◆ AIM OF THE EXERCISE ◆
What is needed here is an exact copy of every entry.

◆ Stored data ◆

################

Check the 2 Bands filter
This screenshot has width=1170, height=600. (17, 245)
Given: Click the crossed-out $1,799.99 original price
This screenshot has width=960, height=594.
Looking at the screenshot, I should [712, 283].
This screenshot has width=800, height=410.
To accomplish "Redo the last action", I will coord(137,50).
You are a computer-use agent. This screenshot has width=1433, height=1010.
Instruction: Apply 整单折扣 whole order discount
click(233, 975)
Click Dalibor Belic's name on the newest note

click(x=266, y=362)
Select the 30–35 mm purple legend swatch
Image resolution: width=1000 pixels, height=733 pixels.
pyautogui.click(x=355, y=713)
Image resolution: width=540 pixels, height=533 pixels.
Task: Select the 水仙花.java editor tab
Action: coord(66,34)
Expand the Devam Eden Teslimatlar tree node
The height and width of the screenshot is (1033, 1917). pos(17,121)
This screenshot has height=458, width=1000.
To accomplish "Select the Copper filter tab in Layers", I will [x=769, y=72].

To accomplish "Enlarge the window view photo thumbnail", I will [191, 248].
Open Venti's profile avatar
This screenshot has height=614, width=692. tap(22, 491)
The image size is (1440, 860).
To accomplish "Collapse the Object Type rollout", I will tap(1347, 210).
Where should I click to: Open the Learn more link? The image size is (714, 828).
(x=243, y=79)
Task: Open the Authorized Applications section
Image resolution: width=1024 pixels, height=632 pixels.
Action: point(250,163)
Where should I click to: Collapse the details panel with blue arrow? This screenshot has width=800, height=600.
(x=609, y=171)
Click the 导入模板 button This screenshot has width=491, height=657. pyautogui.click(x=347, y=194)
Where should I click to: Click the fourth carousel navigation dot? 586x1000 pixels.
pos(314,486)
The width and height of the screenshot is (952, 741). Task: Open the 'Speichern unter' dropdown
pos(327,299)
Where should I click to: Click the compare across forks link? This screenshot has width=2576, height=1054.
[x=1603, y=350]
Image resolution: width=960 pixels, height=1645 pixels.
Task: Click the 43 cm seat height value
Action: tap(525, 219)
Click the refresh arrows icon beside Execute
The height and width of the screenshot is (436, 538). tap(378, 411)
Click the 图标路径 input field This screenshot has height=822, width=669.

################

◆ TASK RESULT ◆
Check the 2 Bands filter
This screenshot has width=1170, height=600. (17, 245)
Given: Click the crossed-out $1,799.99 original price
This screenshot has width=960, height=594.
Looking at the screenshot, I should [712, 283].
This screenshot has width=800, height=410.
To accomplish "Redo the last action", I will coord(137,50).
You are a computer-use agent. This screenshot has width=1433, height=1010.
Instruction: Apply 整单折扣 whole order discount
click(233, 975)
Click Dalibor Belic's name on the newest note

click(x=266, y=362)
Select the 30–35 mm purple legend swatch
Image resolution: width=1000 pixels, height=733 pixels.
pyautogui.click(x=355, y=713)
Image resolution: width=540 pixels, height=533 pixels.
Task: Select the 水仙花.java editor tab
Action: coord(66,34)
Expand the Devam Eden Teslimatlar tree node
The height and width of the screenshot is (1033, 1917). pos(17,121)
This screenshot has height=458, width=1000.
To accomplish "Select the Copper filter tab in Layers", I will [x=769, y=72].

To accomplish "Enlarge the window view photo thumbnail", I will [191, 248].
Open Venti's profile avatar
This screenshot has height=614, width=692. tap(22, 491)
The image size is (1440, 860).
To accomplish "Collapse the Object Type rollout", I will tap(1347, 210).
Where should I click to: Open the Learn more link? The image size is (714, 828).
(x=243, y=79)
Task: Open the Authorized Applications section
Image resolution: width=1024 pixels, height=632 pixels.
Action: point(250,163)
Where should I click to: Collapse the details panel with blue arrow? This screenshot has width=800, height=600.
(x=609, y=171)
Click the 导入模板 button This screenshot has width=491, height=657. pyautogui.click(x=347, y=194)
Where should I click to: Click the fourth carousel navigation dot? 586x1000 pixels.
pos(314,486)
The width and height of the screenshot is (952, 741). Task: Open the 'Speichern unter' dropdown
pos(327,299)
Where should I click to: Click the compare across forks link? This screenshot has width=2576, height=1054.
[x=1603, y=350]
Image resolution: width=960 pixels, height=1645 pixels.
Task: Click the 43 cm seat height value
Action: tap(525, 219)
Click the refresh arrows icon beside Execute
The height and width of the screenshot is (436, 538). tap(378, 411)
Click the 图标路径 input field This screenshot has height=822, width=669.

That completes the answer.